EXERCISE AIM:
Read through the records. Copy each line that has the word "panel".

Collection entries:
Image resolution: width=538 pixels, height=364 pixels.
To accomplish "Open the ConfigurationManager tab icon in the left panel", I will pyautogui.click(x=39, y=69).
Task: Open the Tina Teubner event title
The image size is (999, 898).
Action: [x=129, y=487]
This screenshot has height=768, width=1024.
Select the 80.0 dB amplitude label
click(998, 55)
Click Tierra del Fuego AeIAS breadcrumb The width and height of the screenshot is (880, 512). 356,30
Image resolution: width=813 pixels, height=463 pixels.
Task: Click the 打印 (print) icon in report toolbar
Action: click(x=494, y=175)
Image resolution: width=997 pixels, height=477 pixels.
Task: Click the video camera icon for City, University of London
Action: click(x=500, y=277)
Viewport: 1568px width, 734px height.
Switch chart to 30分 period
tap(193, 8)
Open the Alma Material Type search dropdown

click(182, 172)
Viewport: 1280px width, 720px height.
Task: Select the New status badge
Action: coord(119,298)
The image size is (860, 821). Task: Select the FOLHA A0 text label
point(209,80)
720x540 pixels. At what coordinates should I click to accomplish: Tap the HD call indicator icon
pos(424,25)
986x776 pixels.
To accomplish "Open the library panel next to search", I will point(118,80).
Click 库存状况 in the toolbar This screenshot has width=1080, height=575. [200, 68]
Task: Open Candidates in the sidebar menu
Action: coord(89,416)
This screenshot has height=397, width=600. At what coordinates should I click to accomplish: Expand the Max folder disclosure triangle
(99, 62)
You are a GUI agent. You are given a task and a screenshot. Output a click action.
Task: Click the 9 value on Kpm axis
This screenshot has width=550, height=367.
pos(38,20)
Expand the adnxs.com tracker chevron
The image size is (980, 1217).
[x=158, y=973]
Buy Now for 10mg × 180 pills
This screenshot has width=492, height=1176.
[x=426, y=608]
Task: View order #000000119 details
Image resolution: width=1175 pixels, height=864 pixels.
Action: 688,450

OUTPUT OF THE TASK:
To accomplish "Open the ConfigurationManager tab icon in the left panel", I will pyautogui.click(x=39, y=69).
To accomplish "Open the library panel next to search", I will point(118,80).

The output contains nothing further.